Tipos Sanguíneos
Qual o problema de uma moça com Rh- casada com um rapaz com Rh+?
“Meus pais têm o tipo sanguíneo A+ e A+; tem como eu ser O-?”
“Gostaria de saber sobre a tipagem do sangue. Sou A+ e tive um filho cujo sangue é A-, mas seu pai tem sangue A+. Pode? Como?”

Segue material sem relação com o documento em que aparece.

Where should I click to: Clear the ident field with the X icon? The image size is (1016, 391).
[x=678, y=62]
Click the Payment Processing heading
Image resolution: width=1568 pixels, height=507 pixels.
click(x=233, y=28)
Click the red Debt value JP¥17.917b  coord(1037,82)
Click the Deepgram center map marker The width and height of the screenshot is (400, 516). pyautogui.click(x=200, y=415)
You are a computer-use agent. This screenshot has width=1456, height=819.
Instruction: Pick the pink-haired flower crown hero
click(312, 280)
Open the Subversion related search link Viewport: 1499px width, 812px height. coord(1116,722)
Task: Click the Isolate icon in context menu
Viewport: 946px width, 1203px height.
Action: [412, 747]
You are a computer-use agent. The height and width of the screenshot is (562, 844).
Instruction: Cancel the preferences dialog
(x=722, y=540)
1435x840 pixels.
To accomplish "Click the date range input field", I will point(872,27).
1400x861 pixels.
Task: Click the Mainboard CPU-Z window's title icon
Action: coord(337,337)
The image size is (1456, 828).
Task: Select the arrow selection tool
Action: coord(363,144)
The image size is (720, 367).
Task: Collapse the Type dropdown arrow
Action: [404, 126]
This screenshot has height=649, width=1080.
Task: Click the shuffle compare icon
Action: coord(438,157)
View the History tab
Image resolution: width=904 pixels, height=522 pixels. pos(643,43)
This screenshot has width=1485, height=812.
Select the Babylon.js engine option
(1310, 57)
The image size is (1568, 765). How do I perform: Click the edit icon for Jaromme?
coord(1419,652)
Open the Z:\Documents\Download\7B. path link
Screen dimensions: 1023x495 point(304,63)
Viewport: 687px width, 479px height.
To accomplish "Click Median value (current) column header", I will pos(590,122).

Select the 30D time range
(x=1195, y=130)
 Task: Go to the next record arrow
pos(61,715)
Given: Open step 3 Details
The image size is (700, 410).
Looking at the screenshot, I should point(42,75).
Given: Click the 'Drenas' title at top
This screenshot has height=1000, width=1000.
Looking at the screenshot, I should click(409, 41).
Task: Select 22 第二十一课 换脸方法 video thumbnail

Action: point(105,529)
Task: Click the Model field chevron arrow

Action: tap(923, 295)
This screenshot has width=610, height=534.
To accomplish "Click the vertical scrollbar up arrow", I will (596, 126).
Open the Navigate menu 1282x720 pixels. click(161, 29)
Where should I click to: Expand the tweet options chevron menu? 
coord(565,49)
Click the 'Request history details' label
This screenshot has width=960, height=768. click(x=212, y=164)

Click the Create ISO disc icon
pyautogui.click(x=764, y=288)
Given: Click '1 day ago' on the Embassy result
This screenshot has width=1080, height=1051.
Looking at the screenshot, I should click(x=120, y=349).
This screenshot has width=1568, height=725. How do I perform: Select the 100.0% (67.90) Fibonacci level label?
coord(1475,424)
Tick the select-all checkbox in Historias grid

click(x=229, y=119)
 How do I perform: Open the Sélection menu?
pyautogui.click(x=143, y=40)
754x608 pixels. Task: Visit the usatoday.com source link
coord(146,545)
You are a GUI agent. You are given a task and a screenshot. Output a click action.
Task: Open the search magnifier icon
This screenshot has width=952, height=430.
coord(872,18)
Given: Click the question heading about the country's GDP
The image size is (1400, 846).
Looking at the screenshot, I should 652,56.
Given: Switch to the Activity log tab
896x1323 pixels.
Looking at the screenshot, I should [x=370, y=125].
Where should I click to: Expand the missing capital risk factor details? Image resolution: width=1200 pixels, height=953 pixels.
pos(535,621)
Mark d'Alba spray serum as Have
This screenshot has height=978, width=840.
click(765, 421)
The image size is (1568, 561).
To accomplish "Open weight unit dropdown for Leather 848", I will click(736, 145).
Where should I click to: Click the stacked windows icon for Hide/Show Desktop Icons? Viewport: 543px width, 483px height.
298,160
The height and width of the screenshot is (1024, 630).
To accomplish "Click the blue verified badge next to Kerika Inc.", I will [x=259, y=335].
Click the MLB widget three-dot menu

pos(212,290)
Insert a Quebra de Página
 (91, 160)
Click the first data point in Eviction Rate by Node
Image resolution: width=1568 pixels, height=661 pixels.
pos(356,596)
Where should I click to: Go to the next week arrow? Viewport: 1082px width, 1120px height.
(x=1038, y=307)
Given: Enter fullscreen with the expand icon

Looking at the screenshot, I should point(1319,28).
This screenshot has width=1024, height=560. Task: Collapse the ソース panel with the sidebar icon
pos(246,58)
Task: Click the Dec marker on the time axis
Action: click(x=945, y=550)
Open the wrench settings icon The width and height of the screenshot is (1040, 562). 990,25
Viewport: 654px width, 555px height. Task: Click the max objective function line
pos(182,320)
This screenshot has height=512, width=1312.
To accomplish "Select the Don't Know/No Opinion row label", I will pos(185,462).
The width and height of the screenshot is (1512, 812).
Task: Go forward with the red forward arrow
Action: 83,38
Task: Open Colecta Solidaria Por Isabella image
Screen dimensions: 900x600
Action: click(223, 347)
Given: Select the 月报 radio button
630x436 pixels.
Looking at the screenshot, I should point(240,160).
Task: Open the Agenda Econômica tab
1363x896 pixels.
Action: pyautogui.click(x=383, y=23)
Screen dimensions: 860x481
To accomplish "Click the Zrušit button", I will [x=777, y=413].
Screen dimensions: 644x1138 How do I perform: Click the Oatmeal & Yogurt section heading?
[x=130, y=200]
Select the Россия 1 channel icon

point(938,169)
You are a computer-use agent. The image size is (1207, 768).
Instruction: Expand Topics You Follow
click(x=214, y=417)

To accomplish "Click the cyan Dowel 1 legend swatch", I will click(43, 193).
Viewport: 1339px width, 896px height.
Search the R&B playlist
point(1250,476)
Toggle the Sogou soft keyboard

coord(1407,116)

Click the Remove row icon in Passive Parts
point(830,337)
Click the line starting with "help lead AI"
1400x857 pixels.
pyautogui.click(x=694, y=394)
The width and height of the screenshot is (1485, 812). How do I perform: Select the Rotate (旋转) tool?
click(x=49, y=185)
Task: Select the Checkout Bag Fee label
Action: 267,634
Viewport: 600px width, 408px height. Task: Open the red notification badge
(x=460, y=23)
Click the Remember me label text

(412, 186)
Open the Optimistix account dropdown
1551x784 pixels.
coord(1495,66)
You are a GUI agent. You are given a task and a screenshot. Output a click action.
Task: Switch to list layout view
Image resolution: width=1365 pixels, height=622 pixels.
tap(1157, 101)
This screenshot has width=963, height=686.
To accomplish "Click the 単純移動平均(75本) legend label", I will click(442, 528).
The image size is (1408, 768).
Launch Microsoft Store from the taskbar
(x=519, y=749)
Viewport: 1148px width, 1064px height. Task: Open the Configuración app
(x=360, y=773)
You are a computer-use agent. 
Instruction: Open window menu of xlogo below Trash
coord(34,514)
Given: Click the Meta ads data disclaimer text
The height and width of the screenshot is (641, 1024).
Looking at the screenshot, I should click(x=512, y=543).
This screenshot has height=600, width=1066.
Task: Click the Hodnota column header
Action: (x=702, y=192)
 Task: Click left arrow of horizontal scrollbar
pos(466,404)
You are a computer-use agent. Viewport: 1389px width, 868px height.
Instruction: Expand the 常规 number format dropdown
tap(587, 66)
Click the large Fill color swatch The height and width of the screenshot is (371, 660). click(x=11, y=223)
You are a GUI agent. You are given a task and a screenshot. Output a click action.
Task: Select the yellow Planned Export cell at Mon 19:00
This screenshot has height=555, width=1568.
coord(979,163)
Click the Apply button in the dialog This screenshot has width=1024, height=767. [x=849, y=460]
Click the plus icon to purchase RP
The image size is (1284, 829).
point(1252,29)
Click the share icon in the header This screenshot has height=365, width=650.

Esse tipo de pergunta chega com muita freqüência em nossa seção Queremos Saber. Para esclarecer, de modo simples, nossos visitantes que têm curiosidade por esse assunto, o Prof. Marcus Vale, da Seara da Ciência, escreveu os textos que se seguem.
Antígenos e anticorpos
Na superfície das células de uma pessoa existem certas moléculas que funcionam como uma espécie de crachá para diferenciá-las das células de outras pessoas ou de de organismos estranhos. Essas moléculas são chamadas genericamente de antígenos. É através desses antígenos que nosso organismo consegue distinguir o que é seu próprio e o que é estranho. Assim, a injeção de células de um indivíduo na circulação de outro, como é o caso nas transfusões sanguíneas, pode desencadear os mecanismos do sistema de defesa (sistema imunológico) se o sangue do doador não for compatível com o sangue do receptor. Melhor explicando: certas células (linfócitos) do sistema imunológico são capazes de fabricar e liberar substâncias conhecidas por anticorpos cuja tarefa é tentar eliminar os antígenos invasores ligando-se a eles. No caso do sangue, essas ligações provocam a aglutinação das células vermelhas e, por conseqüência, oclusão de vasos. Aglutinadas, as células vermelhas não conseguem se deslocar pelo corpo. Isso bloqueia a distribuição de oxigênio e a pessoa corre sério risco de vida. A especificidade dos anticorpos pelos antígenos é similar àquela das enzimas pelos seus substratos e dos receptores pelos seus hormônios ou neurotransmissores.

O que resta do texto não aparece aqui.